In November 2015, chapo.proceso.com.mx released a highly-detailed article based on intelligence reports obtained by Mexicoleaks, describing how recorded conversations of the Sinaloa Cartel chief and evidence gathered by his guards should have alerted authorities to a potential escape attempt months before he broke out of Altiplano maximum security prison in July 2014.
According to the report, federal police documented conversations that showed El Chapo was using his lawyers, officials from Mexico’s Interior Ministry, and fellow inmates to try and gain access to maps of the prison layout. Analysis of the reports was submitted to an Intelligence Commissioner, the head of the National Security Commission and the Interior Minister Miguel Angel Osorio Chong, but there is no evidence they were acted on.

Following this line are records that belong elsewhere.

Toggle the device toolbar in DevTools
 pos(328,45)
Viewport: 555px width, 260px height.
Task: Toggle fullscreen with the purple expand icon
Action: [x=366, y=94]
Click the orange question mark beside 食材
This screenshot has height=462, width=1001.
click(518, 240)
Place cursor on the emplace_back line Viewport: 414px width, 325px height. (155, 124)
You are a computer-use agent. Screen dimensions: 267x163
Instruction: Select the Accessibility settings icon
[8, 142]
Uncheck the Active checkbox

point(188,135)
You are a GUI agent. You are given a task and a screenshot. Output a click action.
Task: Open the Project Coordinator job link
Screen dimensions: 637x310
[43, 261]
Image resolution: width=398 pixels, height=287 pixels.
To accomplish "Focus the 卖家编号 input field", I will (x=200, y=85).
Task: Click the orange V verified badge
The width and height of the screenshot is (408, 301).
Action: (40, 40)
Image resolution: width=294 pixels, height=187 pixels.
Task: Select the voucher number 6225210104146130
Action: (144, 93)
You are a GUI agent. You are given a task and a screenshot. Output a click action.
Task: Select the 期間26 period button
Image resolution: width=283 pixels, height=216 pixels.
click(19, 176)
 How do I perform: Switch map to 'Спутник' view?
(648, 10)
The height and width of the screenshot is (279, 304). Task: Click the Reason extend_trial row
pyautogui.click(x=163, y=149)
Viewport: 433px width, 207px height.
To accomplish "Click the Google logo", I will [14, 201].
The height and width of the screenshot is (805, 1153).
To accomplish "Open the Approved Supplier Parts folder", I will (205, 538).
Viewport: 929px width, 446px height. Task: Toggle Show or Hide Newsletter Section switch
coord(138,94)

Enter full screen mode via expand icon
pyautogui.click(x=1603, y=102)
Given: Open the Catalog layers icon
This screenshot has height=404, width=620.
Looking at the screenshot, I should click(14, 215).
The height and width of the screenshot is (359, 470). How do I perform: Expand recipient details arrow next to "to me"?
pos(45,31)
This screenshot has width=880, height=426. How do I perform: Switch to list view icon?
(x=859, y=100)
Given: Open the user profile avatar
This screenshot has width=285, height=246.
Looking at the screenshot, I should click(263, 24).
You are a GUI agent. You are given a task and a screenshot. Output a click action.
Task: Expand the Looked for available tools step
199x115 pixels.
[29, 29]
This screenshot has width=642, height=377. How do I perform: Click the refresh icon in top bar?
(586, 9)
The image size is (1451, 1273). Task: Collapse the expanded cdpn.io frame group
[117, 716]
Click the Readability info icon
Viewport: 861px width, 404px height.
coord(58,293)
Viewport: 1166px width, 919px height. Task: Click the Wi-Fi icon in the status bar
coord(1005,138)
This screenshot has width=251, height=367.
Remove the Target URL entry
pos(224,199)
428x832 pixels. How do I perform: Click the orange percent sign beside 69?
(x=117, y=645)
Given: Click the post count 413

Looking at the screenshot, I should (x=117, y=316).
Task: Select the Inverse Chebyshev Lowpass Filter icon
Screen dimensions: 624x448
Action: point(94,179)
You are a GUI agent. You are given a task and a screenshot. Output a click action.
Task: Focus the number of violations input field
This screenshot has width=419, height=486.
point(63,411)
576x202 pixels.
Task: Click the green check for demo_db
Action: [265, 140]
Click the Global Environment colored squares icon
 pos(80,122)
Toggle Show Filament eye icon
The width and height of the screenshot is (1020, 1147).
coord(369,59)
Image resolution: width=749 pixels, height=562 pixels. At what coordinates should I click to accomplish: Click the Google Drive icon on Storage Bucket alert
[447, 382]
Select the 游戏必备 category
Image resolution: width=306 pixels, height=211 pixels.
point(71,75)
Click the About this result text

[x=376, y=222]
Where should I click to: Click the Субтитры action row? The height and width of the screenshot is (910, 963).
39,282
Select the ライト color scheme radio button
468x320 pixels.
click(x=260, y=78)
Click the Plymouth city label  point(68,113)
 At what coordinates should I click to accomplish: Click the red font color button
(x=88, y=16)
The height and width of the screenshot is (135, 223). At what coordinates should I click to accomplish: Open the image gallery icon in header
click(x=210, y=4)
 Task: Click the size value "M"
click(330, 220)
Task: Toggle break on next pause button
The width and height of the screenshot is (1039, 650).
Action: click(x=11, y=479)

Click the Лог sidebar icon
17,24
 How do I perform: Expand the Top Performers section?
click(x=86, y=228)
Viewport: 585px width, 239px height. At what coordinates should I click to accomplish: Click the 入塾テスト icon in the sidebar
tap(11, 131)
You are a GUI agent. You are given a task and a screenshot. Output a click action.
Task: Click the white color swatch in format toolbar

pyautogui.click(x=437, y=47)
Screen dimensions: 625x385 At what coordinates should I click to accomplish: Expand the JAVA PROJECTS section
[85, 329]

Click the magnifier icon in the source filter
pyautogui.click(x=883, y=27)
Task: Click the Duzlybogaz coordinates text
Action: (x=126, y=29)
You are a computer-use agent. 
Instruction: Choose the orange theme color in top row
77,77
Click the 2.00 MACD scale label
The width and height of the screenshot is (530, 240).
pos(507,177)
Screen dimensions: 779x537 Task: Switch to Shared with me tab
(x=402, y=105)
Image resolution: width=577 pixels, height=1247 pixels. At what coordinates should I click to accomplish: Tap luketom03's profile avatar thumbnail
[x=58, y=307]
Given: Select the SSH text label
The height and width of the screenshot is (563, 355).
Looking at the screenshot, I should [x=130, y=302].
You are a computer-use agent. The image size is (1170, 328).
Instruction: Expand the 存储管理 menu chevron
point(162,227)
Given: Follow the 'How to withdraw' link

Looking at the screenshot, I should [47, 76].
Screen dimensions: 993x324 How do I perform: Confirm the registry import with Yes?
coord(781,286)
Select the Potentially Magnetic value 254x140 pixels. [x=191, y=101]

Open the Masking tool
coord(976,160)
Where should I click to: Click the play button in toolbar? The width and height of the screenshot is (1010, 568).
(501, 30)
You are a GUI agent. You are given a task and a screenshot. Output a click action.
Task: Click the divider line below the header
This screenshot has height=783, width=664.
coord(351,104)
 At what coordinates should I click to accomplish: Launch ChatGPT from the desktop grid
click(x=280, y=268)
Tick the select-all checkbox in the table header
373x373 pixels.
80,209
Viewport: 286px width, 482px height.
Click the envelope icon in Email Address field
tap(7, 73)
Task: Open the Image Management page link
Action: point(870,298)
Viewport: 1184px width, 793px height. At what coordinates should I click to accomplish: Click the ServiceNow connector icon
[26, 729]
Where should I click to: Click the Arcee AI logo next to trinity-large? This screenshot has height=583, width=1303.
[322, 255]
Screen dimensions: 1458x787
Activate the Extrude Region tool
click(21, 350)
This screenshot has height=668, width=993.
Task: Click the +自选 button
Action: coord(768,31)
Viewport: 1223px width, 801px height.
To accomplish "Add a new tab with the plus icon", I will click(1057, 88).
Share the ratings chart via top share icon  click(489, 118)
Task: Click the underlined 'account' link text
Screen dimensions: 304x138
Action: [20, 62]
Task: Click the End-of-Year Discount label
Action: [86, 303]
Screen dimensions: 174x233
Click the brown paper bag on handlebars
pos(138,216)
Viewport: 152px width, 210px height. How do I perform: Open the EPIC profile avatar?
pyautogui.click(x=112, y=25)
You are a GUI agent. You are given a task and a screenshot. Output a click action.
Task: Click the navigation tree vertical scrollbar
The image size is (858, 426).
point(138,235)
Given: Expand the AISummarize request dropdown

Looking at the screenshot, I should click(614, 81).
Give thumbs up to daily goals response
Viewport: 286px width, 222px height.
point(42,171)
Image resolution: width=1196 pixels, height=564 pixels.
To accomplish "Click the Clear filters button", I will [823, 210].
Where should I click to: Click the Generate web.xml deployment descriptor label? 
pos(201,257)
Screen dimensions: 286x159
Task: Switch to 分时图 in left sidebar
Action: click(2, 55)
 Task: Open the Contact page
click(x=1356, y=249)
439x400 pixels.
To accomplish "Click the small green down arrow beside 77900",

The intelligence identified El Chapo’s lawyer as the person who had been tasked with obtaining the plans because of his knowledge of “official hierarchies in penitentiary centers and other government institutions”. One report on his efforts made reference to “a friend who ranks above Celina Oseguera Parra”, the then general director of Mexico’s federal prisons, who was arrested for her alleged role in El Chapo’s escape. According to chapo.proceso.com.mx, this connection could only have been Mexico’s National Security Commissioner Monte Alejandro Rubido Garcia, Minister of the Interior Osorio Chong, or then head of the prison system Ignacio Hernandez Mora.
“As soon as possible” in Mexican time
On 22 January 2016, Mexican President Enrique Peña Nieto announced that his government is working to extradite Joaquín “El Chapo” Guzmán to the United States “as soon as possible” to face multiple federal drug trafficking charges. But that could take months, or even years. Other Mexican drug lords have been extradited to the U.S., but only after several years of fighting their extradition through a series of court filings.
El Chapo had also previously been imprisoned in 1993. While still in prison in Mexico he was indicted in United States on drug and money laundering charges. In 2001, shortly after the Supreme Court of Mexico had ruled in favour of his extradition, Guzmán managed to escape by hiding in a laundry cart and aided by bribed prison guards.
Guzmán knows the details about which top politicians, law enforcement and military leaders have been corrupted by the various Mexican drug cartels. Can Mexico’s trouble-plagued judicial and political systems keep Guzmán locked up long enough this time to extradite him to U.S.?
As for politicians, El Chapo seems certain that he has nothing to be afraid of. “Talking about politicians, he said to Sean Penn, I keep my opinion to myself. They go do their thing and I do mine.”